È sempre una questione di gerarchie nel mondo di Fantozzi, di persone che possono assoggettare chi sta anche solo un gradino più sotto. Al vertice estremo c’è il Megadirettore Galattico, una divinità mitizzata come se si trattasse del diretto discendente di Dio. Appena sotto ci sono le alte cariche dirigenziali, quelli temuti e venerati insieme, delle figure eteree che il massimo che concedono agli operai è di invitarli a qualche loro festa (con Fantozzi e Filini sempre presenti naturalmente) per autoconvincersi della loro “infinita magnanimità”. Poi vengono i direttori di sezione, esseri frustrati per natura, degli aguzzini sadici di cui gli impiegati hanno soggezione ma da cui dipende tutto il loro destino lavorativo. Ancora sotto, la vasta schiera di impiegati, dei servi sciocchi che rispondono sempre sissignore, dei burocrati ingrigiti che credono di fare i furbi facendo i lavativi. Al punto più basso della piramide aziendale c’è il ragionier Ugo Fantozzi dell’ufficio sinistri, la spugna che assorbe le impurità di ognuno, il parafulmine che accoglie tutte le scorie sociali. Il marito e il padre disamorato, l’uomo insoddisfatto, l’impiegato appiattito. La cavia umana che fa deflagrare in una grassa risata liberatoria la grottesca rappresentazione della condizione esistenziale dell’uomo medio.  

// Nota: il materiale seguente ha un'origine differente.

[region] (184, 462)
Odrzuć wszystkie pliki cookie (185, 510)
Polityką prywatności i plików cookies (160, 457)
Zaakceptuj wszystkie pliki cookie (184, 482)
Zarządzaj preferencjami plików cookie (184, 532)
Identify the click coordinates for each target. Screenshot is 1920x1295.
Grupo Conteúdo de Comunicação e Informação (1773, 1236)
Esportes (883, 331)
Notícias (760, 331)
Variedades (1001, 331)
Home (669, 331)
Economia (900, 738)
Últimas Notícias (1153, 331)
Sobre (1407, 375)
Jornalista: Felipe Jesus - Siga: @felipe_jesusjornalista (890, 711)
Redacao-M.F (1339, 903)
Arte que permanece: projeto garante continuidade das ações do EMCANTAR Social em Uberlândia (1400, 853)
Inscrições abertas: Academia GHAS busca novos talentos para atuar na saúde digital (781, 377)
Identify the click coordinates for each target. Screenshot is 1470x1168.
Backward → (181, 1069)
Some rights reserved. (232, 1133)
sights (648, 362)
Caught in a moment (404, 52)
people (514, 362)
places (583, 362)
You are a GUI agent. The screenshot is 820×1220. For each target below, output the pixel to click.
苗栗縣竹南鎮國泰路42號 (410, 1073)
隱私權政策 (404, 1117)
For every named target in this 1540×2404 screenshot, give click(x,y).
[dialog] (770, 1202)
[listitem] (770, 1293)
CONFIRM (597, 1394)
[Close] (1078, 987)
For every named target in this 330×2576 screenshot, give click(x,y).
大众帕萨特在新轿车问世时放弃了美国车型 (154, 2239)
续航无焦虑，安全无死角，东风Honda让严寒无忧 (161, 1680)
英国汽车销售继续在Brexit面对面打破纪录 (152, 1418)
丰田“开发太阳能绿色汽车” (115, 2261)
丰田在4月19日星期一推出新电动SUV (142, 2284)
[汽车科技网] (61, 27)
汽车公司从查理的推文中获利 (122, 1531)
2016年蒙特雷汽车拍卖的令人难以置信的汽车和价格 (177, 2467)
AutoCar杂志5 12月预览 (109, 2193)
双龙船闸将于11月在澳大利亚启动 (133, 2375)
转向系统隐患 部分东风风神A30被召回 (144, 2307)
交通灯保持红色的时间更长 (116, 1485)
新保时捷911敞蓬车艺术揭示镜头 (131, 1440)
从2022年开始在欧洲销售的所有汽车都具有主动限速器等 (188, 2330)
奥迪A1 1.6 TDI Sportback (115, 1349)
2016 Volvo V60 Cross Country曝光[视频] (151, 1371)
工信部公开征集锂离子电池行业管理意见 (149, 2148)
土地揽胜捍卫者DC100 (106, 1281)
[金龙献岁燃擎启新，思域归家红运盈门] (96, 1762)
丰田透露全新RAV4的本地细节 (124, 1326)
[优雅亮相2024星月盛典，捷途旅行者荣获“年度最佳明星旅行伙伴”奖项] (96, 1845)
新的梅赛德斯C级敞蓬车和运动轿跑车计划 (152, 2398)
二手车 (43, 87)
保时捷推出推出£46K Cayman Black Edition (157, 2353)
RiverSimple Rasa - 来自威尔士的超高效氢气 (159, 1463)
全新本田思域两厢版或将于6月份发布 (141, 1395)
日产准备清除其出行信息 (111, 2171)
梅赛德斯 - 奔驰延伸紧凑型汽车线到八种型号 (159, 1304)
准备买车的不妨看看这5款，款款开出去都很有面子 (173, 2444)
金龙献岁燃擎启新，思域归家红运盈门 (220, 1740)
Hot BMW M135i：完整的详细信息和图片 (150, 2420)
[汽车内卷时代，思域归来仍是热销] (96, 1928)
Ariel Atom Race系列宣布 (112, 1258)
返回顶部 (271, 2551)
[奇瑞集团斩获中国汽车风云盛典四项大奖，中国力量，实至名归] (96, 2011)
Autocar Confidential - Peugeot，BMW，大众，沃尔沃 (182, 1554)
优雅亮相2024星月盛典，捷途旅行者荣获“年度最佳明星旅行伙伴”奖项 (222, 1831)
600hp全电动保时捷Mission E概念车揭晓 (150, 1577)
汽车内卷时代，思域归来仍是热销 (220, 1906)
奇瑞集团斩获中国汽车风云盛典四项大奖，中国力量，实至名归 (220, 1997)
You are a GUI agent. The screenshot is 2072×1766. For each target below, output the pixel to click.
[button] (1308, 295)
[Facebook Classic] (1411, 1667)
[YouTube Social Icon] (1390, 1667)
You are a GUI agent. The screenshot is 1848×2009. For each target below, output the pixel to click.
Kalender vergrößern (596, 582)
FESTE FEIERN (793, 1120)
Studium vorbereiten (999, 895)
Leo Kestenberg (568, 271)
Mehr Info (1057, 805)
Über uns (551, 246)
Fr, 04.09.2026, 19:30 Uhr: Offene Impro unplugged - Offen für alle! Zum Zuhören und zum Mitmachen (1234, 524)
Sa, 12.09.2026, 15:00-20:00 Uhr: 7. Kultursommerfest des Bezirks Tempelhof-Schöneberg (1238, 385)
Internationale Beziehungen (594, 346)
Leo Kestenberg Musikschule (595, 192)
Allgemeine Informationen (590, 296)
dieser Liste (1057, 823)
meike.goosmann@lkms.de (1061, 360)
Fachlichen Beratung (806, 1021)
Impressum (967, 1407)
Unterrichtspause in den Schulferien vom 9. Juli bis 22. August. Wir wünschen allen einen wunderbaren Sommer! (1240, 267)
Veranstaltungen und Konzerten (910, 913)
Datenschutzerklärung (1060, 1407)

Riconducendo il tutto alla sua più popolare dimensione cinematografica, credo si possa dire che i primi due film della saga (“Fantozzi” e “Il secondo tragico Fantozzi”)diretti dall’arguto Luciano Salce siano degli autentici capolavori nel genere, fosse solo perché “fantozziano” è un termine entrato nel vocabolario corrente per indicare un tipo impacciato, goffo nei movimenti, incline a combinare disastri, dall’indole servile e remissiva. Film assolutamente sui generis, non riconducibili a nessun filone conosciuto se non al carattere visionario cui può dotarsi la comicità spinta fino all’inverosimile. Film che non possono essere valutati separatamente (e io, solo per pratica convenienza, ho usato la scheda del primo), rappresentando insieme il quadro completo del mondo creato da Paolo Villaggio intorno alla figura tragicomica del ragionier Ugo Fantozzi. Il terzo capitolo (“Fantozzi contro tutti”, con Neri Parenti e Paolo Villaggio alla regia) conserva delle ottime trovate (la gara ciclistica organizzata dal Visconte Cobram, il truce panettiere Cecco, la brava Milena Vukotic nel ruolo di Pina), il quarto è passabile ma già stiamo nello stancante. Quelli venuti dopo, per stessa ammissione di Paolo Villaggio, sono stati fatti per puro scopo alimentare. Film che hanno semplicemente saccheggiato da quel mondo, senza però farne emergere l’originalità dei contenuti linguistici e narrativi, senza saperne riproporre il ritmo, la verve comica, la capacità di satireggiare in maniera crudele sulla mediocre esistenza dell’italiano medio.